**Problem to solve**
Reproduce the material with every "GUI agent" changed to "screen assistant", leaving everything else as it is.

**Task inputs**
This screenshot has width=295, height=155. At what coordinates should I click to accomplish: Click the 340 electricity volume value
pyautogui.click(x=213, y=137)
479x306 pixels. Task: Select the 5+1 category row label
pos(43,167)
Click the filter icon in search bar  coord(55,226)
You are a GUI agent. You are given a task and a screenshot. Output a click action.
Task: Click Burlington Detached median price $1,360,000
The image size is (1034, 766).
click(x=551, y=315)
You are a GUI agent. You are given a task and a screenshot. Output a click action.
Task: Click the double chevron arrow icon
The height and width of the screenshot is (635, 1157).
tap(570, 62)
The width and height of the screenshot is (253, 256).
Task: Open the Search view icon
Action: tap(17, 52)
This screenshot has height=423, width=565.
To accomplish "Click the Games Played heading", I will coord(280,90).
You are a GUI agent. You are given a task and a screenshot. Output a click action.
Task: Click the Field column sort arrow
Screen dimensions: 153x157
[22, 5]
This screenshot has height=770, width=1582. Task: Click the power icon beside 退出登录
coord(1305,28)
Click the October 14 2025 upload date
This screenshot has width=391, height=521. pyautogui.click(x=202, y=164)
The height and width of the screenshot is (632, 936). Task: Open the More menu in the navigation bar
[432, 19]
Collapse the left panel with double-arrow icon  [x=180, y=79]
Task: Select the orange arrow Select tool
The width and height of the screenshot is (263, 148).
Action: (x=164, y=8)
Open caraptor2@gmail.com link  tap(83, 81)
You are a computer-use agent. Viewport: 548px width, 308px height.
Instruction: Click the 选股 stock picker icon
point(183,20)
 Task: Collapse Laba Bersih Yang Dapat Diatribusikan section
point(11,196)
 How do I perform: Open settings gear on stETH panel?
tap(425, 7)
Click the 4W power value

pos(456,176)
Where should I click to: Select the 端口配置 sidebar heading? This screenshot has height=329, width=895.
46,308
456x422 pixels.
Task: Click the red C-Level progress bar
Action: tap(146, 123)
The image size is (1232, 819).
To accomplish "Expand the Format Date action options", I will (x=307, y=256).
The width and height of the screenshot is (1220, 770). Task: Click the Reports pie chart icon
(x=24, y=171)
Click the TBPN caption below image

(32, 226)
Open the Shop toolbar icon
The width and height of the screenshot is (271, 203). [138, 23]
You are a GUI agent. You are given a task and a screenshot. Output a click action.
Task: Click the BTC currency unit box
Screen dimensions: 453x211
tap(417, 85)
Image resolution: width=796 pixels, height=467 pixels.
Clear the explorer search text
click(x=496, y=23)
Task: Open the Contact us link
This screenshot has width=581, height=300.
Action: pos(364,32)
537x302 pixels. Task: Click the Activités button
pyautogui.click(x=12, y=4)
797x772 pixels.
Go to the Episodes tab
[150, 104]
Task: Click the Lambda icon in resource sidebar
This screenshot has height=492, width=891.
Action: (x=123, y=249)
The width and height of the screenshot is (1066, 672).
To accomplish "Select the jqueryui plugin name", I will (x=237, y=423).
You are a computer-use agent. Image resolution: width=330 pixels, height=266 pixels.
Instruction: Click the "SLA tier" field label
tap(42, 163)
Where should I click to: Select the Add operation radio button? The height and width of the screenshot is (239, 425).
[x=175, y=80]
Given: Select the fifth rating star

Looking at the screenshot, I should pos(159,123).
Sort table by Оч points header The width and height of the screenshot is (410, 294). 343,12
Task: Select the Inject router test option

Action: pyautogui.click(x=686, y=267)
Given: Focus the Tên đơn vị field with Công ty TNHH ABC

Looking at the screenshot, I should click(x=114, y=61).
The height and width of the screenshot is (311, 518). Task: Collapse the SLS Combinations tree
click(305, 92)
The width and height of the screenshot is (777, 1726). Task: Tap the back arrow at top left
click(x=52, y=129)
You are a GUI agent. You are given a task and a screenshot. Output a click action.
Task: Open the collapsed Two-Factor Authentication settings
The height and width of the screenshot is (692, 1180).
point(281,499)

**Problem solution**
This screenshot has width=295, height=155. At what coordinates should I click to accomplish: Click the 340 electricity volume value
pyautogui.click(x=213, y=137)
479x306 pixels. Task: Select the 5+1 category row label
pos(43,167)
Click the filter icon in search bar  coord(55,226)
You are a screen assistant. You are given a task and a screenshot. Output a click action.
Task: Click Burlington Detached median price $1,360,000
The image size is (1034, 766).
click(x=551, y=315)
You are a screen assistant. You are given a task and a screenshot. Output a click action.
Task: Click the double chevron arrow icon
The height and width of the screenshot is (635, 1157).
tap(570, 62)
The width and height of the screenshot is (253, 256).
Task: Open the Search view icon
Action: tap(17, 52)
This screenshot has height=423, width=565.
To accomplish "Click the Games Played heading", I will coord(280,90).
You are a screen assistant. You are given a task and a screenshot. Output a click action.
Task: Click the Field column sort arrow
Screen dimensions: 153x157
[22, 5]
This screenshot has height=770, width=1582. Task: Click the power icon beside 退出登录
coord(1305,28)
Click the October 14 2025 upload date
This screenshot has width=391, height=521. pyautogui.click(x=202, y=164)
The height and width of the screenshot is (632, 936). Task: Open the More menu in the navigation bar
[432, 19]
Collapse the left panel with double-arrow icon  [x=180, y=79]
Task: Select the orange arrow Select tool
The width and height of the screenshot is (263, 148).
Action: (x=164, y=8)
Open caraptor2@gmail.com link  tap(83, 81)
You are a computer-use agent. Viewport: 548px width, 308px height.
Instruction: Click the 选股 stock picker icon
point(183,20)
 Task: Collapse Laba Bersih Yang Dapat Diatribusikan section
point(11,196)
 How do I perform: Open settings gear on stETH panel?
tap(425, 7)
Click the 4W power value

pos(456,176)
Where should I click to: Select the 端口配置 sidebar heading? This screenshot has height=329, width=895.
46,308
456x422 pixels.
Task: Click the red C-Level progress bar
Action: tap(146, 123)
The image size is (1232, 819).
To accomplish "Expand the Format Date action options", I will (x=307, y=256).
The width and height of the screenshot is (1220, 770). Task: Click the Reports pie chart icon
(x=24, y=171)
Click the TBPN caption below image

(32, 226)
Open the Shop toolbar icon
The width and height of the screenshot is (271, 203). [138, 23]
You are a screen assistant. You are given a task and a screenshot. Output a click action.
Task: Click the BTC currency unit box
Screen dimensions: 453x211
tap(417, 85)
Image resolution: width=796 pixels, height=467 pixels.
Clear the explorer search text
click(x=496, y=23)
Task: Open the Contact us link
This screenshot has width=581, height=300.
Action: pos(364,32)
537x302 pixels. Task: Click the Activités button
pyautogui.click(x=12, y=4)
797x772 pixels.
Go to the Episodes tab
[150, 104]
Task: Click the Lambda icon in resource sidebar
This screenshot has height=492, width=891.
Action: (x=123, y=249)
The width and height of the screenshot is (1066, 672).
To accomplish "Select the jqueryui plugin name", I will (x=237, y=423).
You are a computer-use agent. Image resolution: width=330 pixels, height=266 pixels.
Instruction: Click the "SLA tier" field label
tap(42, 163)
Where should I click to: Select the Add operation radio button? The height and width of the screenshot is (239, 425).
[x=175, y=80]
Given: Select the fifth rating star

Looking at the screenshot, I should pos(159,123).
Sort table by Оч points header The width and height of the screenshot is (410, 294). 343,12
Task: Select the Inject router test option

Action: pyautogui.click(x=686, y=267)
Given: Focus the Tên đơn vị field with Công ty TNHH ABC

Looking at the screenshot, I should click(x=114, y=61).
The height and width of the screenshot is (311, 518). Task: Collapse the SLS Combinations tree
click(305, 92)
The width and height of the screenshot is (777, 1726). Task: Tap the back arrow at top left
click(x=52, y=129)
You are a screen assistant. You are given a task and a screenshot. Output a click action.
Task: Open the collapsed Two-Factor Authentication settings
The height and width of the screenshot is (692, 1180).
point(281,499)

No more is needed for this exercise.